Problem to solve:
Rescale the stretch from the first line through the line containing "सभी लेख (470, 197)", writing out every line again in full, requests included. Multiply each answer coordinate by 0.45 and round to the nearest whole number, with halves rounded up, leaving all other numbers as they are.

(Element and text positions)

-------------------------

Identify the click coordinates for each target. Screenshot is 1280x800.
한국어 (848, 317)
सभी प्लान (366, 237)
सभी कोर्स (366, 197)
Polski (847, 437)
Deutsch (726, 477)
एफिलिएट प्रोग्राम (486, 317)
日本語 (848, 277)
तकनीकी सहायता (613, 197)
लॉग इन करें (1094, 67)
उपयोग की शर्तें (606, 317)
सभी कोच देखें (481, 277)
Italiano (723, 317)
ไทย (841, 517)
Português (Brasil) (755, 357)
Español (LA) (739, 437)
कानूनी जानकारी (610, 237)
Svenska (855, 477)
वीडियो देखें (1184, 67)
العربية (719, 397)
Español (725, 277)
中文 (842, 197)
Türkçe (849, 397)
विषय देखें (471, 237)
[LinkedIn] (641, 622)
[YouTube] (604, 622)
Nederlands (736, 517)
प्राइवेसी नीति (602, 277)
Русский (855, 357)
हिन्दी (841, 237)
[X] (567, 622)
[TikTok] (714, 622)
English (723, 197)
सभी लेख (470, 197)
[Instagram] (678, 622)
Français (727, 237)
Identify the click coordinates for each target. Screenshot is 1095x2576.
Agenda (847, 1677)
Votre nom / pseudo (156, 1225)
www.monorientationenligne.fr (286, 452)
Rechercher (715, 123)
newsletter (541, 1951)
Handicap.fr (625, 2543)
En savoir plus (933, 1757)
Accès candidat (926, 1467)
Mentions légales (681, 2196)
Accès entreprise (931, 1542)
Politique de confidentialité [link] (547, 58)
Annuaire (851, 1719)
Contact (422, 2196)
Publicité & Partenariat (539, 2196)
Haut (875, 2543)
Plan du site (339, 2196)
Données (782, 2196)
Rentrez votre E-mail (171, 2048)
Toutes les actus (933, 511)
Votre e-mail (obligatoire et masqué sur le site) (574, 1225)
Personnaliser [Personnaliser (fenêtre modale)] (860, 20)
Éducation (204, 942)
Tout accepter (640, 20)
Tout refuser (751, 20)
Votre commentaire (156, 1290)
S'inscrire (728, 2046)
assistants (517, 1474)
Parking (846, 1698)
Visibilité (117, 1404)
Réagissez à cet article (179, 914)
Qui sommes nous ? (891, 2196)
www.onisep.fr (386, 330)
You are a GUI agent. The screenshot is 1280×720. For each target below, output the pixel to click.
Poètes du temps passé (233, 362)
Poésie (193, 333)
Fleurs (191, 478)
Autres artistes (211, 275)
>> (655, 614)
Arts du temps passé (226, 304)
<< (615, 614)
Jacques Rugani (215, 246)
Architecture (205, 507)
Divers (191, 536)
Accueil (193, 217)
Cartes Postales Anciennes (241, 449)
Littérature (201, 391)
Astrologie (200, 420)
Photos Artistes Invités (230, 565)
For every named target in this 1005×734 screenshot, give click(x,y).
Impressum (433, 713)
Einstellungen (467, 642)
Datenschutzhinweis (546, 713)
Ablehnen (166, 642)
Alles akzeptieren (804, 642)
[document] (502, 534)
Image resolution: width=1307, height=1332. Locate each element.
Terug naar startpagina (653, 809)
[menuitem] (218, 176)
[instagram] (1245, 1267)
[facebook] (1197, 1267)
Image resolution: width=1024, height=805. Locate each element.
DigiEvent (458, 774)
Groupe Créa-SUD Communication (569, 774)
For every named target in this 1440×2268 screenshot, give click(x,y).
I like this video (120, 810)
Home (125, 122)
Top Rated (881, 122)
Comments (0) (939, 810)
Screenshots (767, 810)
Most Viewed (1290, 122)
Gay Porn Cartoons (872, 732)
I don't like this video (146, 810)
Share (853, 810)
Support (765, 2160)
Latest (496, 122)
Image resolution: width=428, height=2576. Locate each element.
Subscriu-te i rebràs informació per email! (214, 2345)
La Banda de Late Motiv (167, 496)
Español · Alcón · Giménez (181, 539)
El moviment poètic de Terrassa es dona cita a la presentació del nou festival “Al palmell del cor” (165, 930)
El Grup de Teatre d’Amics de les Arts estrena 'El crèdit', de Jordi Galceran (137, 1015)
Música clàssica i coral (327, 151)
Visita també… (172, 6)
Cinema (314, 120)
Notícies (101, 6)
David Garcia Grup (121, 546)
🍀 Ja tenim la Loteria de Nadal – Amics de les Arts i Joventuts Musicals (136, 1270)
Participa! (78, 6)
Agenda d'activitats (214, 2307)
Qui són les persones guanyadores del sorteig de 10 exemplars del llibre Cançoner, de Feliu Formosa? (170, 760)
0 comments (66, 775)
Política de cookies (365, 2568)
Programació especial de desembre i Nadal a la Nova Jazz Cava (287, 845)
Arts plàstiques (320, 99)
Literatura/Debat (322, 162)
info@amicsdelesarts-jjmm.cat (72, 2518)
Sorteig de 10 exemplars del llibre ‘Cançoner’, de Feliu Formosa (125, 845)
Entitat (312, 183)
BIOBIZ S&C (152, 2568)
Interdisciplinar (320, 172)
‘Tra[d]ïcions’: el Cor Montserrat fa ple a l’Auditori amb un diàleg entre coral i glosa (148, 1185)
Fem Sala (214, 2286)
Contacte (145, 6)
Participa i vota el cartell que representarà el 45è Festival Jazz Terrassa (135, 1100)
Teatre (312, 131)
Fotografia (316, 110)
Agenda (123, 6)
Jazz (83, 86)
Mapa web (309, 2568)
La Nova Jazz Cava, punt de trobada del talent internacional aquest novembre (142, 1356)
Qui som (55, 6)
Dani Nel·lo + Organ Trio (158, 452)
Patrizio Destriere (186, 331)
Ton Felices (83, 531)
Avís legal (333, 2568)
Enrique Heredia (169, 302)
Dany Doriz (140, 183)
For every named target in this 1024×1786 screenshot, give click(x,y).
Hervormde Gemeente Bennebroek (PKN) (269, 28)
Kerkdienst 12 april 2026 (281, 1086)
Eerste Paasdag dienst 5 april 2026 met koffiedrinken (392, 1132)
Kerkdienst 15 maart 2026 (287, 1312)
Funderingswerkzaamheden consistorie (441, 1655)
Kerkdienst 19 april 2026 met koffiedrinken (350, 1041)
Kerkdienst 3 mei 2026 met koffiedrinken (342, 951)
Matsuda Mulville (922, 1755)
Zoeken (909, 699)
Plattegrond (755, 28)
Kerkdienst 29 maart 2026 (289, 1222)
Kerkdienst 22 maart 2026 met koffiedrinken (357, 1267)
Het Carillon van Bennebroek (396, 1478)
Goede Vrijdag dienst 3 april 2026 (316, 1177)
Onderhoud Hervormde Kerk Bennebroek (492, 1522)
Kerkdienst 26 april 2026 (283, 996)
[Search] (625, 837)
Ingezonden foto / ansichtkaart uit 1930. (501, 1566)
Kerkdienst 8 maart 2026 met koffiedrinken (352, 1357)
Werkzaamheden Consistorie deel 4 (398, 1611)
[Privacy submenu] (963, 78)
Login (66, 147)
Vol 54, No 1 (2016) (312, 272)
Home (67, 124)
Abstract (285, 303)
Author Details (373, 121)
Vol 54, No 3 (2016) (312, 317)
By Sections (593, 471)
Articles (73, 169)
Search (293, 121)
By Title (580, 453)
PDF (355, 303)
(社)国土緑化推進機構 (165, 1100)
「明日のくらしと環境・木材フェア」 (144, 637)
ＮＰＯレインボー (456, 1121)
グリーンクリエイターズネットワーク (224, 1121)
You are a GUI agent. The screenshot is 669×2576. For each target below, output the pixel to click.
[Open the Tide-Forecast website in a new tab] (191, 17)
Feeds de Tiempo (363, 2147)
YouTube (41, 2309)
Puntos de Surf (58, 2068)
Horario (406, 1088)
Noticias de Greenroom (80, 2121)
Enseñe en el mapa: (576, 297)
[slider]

-------------------------

Answer to this exercise:
Identify the click coordinates for each target. Screenshot is 1280x800.
한국어 (382, 143)
सभी प्लान (165, 107)
सभी कोर्स (165, 89)
Polski (381, 197)
Deutsch (327, 215)
एफिलिएट प्रोग्राम (219, 143)
日本語 (382, 125)
तकनीकी सहायता (276, 89)
लॉग इन करें (492, 30)
उपयोग की शर्तें (273, 143)
सभी कोच देखें (216, 125)
Italiano (325, 143)
ไทย (378, 233)
Português (Brasil) (340, 161)
Español (LA) (333, 197)
कानूनी जानकारी (275, 107)
Svenska (385, 215)
वीडियो देखें (533, 30)
العربية (324, 179)
Español (326, 125)
中文 (379, 89)
Türkçe (382, 179)
विषय देखें (212, 107)
[LinkedIn] (288, 280)
[YouTube] (272, 280)
Nederlands (331, 233)
प्राइवेसी नीति (271, 125)
Русский (385, 161)
हिन्दी (378, 107)
[X] (255, 280)
[TikTok] (321, 280)
English (325, 89)
सभी लेख (212, 89)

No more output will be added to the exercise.